■ **What to do**: For the word "envelope", copy every line of the material that includes it.

■ **Dataset**:
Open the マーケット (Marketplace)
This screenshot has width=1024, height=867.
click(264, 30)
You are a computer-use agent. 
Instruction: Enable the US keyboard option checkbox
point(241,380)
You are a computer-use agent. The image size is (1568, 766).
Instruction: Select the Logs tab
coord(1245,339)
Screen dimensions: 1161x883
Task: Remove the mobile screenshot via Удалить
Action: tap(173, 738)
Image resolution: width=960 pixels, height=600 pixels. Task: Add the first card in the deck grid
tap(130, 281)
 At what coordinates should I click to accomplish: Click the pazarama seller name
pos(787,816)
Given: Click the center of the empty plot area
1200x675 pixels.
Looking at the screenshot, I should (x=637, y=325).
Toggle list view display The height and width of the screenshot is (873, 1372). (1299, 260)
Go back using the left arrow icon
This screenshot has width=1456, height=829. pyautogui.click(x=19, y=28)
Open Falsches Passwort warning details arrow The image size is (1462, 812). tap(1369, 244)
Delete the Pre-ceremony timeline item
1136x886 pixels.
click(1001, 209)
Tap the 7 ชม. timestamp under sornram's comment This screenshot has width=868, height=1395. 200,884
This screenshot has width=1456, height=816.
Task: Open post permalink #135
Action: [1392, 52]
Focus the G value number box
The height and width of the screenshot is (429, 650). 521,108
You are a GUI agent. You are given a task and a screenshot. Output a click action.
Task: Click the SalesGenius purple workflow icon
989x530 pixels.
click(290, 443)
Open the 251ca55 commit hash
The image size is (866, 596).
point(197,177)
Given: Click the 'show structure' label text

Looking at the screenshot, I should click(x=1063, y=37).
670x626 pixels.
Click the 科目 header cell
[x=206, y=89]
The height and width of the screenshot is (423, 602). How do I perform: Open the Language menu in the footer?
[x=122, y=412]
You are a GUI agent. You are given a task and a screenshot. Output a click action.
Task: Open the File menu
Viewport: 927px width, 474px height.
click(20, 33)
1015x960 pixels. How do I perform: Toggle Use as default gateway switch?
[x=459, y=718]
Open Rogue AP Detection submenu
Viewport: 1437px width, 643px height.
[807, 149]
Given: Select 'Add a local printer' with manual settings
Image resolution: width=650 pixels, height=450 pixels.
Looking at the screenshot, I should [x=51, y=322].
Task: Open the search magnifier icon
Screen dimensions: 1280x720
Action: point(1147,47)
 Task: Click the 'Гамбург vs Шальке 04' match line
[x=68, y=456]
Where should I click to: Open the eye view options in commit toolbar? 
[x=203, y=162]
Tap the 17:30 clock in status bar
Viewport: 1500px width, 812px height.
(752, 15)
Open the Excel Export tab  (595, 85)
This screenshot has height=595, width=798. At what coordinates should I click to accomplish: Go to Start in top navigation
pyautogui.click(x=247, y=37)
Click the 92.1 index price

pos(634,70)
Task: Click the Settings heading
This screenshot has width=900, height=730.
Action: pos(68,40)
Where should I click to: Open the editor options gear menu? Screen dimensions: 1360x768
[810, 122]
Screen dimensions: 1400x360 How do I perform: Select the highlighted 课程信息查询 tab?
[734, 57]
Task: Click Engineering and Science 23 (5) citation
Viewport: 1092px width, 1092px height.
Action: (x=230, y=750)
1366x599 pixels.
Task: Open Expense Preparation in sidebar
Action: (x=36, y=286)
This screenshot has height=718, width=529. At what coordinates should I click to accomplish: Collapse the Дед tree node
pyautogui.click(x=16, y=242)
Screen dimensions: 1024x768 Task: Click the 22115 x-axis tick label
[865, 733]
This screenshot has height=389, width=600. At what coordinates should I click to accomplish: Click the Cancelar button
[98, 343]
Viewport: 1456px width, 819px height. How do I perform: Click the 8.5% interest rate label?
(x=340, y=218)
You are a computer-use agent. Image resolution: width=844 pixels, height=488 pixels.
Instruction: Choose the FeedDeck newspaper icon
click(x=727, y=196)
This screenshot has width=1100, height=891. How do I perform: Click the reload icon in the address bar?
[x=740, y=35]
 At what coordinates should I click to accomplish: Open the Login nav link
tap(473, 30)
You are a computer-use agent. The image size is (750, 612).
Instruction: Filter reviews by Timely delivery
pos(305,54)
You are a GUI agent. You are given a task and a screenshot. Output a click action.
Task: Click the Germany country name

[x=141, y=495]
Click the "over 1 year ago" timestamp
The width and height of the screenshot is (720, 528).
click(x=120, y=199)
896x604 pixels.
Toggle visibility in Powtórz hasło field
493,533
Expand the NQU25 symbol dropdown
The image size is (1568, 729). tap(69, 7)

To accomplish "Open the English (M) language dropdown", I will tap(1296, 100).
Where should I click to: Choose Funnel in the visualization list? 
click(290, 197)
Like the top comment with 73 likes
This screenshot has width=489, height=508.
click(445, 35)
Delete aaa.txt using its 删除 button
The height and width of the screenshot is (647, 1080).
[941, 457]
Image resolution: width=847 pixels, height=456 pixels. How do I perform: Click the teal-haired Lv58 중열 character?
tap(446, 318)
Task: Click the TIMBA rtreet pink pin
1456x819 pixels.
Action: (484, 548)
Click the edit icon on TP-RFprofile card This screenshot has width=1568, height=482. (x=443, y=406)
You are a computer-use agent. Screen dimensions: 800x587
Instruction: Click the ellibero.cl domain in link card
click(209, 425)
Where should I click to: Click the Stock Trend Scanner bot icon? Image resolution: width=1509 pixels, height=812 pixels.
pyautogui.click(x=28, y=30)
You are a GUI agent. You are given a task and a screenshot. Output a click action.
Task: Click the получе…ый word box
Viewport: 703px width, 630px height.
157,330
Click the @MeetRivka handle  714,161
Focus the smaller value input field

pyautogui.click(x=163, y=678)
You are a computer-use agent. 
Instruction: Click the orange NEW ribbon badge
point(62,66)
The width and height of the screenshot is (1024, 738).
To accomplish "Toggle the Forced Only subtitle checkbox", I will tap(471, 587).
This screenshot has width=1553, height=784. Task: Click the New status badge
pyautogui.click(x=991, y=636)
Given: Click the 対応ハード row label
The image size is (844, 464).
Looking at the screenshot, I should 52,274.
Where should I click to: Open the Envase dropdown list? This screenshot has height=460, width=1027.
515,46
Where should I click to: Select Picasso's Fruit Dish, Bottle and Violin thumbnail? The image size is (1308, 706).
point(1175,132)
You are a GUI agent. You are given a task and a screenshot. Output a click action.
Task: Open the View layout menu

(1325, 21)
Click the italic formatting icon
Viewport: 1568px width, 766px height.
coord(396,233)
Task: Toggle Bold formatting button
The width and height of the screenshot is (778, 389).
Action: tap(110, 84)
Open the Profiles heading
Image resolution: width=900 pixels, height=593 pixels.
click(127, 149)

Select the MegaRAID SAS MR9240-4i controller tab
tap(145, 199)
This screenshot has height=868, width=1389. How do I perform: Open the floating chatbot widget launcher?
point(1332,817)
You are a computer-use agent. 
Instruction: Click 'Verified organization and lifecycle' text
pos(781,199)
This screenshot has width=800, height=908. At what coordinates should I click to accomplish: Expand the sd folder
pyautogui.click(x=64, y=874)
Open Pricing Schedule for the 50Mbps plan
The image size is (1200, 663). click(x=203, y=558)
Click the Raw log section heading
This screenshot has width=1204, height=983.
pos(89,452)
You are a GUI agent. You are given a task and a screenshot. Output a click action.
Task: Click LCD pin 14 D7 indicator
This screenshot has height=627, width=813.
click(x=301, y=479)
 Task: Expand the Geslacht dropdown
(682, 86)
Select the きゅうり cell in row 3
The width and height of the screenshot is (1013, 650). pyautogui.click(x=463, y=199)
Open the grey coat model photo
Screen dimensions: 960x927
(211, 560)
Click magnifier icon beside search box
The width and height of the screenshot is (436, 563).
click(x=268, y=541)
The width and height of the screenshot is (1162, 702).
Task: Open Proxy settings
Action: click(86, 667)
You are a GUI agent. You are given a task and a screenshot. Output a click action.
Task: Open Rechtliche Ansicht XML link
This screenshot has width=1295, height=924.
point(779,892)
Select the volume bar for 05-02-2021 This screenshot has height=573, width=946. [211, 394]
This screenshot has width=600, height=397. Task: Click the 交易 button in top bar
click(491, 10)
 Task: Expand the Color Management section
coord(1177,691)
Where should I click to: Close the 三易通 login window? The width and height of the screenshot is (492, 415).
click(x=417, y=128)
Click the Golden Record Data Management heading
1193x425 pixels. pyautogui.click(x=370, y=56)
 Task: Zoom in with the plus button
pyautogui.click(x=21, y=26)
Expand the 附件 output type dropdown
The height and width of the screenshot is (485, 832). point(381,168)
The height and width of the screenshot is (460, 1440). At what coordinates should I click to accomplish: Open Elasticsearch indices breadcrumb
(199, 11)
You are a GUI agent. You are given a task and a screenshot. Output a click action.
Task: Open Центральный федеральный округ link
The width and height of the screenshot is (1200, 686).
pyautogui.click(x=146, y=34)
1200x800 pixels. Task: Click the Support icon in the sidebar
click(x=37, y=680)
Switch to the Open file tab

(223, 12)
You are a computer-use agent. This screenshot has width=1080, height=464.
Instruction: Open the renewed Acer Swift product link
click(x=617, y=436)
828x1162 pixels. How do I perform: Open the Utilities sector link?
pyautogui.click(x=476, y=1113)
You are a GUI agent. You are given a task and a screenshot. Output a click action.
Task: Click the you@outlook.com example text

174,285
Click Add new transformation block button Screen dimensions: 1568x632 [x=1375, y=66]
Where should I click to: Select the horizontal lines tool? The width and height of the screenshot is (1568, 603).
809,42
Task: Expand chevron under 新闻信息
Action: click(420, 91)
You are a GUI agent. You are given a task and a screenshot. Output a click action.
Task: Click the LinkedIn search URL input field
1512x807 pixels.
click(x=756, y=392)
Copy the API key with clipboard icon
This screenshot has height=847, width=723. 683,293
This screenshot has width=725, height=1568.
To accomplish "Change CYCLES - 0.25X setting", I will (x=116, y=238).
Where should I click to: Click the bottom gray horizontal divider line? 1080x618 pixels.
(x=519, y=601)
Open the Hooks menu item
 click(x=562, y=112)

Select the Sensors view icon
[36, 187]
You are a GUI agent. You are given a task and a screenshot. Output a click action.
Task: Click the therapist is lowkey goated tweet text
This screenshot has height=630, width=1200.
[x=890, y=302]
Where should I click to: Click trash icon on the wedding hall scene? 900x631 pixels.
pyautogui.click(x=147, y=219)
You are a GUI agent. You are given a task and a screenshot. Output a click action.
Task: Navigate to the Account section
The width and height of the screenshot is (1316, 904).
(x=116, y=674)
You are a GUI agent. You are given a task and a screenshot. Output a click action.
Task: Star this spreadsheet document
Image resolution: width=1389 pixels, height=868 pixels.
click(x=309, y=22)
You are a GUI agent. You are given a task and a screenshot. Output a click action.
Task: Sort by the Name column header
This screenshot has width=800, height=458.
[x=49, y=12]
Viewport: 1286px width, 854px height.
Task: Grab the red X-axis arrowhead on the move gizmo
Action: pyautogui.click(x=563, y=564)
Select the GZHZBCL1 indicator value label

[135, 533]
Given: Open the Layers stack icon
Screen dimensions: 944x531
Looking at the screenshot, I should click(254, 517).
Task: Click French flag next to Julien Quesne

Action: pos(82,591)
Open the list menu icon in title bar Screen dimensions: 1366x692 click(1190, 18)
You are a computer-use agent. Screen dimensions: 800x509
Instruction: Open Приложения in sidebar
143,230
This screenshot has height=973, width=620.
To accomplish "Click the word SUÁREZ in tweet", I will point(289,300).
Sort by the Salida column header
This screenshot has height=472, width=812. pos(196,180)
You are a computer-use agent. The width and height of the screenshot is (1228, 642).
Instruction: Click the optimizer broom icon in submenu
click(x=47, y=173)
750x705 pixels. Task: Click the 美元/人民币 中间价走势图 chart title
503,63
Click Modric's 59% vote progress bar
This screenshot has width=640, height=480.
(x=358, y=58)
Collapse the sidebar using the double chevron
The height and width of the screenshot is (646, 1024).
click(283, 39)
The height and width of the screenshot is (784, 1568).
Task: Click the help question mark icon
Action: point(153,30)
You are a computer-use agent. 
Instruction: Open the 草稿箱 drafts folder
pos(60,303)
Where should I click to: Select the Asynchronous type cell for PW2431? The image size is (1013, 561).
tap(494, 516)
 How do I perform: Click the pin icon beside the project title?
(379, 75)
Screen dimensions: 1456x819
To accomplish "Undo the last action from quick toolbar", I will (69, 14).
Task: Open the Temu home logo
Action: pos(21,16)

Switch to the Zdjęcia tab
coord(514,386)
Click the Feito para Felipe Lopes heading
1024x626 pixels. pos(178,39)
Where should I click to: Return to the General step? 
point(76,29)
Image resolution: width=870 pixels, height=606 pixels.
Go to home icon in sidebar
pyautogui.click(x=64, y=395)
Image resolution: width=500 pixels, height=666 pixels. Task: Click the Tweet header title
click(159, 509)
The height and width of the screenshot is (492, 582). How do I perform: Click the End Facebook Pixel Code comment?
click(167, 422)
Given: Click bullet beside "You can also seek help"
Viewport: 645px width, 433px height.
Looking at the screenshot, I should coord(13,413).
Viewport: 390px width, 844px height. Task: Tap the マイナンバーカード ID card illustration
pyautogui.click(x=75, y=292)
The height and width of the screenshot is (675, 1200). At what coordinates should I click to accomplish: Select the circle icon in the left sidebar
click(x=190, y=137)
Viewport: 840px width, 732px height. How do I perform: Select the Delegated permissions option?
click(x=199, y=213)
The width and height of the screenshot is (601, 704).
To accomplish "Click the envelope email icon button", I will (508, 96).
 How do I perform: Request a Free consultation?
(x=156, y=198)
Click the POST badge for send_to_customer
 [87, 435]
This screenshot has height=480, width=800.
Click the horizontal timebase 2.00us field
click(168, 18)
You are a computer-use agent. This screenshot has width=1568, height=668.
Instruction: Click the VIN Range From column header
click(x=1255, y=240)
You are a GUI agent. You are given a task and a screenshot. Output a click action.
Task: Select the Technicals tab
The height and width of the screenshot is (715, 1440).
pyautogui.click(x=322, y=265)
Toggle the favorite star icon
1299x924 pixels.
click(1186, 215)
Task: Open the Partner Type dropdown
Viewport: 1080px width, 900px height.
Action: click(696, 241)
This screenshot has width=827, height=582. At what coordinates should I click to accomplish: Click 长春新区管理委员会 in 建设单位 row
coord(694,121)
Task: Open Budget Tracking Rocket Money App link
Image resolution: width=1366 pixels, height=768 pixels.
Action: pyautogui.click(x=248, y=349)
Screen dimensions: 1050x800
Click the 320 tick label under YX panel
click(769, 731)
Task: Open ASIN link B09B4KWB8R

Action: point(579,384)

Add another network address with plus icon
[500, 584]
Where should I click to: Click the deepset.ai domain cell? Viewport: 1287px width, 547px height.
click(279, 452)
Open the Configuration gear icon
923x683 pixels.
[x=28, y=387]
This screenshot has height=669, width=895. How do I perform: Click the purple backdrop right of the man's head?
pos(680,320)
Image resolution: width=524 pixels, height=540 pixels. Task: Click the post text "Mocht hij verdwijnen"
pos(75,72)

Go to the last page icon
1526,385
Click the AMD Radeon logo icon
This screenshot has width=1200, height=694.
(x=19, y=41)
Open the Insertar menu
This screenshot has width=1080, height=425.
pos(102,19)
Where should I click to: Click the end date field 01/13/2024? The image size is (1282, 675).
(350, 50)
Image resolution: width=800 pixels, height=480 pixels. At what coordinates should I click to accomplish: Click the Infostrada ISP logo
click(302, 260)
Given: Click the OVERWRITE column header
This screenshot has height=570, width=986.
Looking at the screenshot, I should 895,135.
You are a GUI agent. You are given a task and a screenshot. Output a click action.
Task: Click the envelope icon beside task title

■ **Worked solution**:
To accomplish "Click the envelope email icon button", I will (508, 96).
Task: Click the envelope icon beside task title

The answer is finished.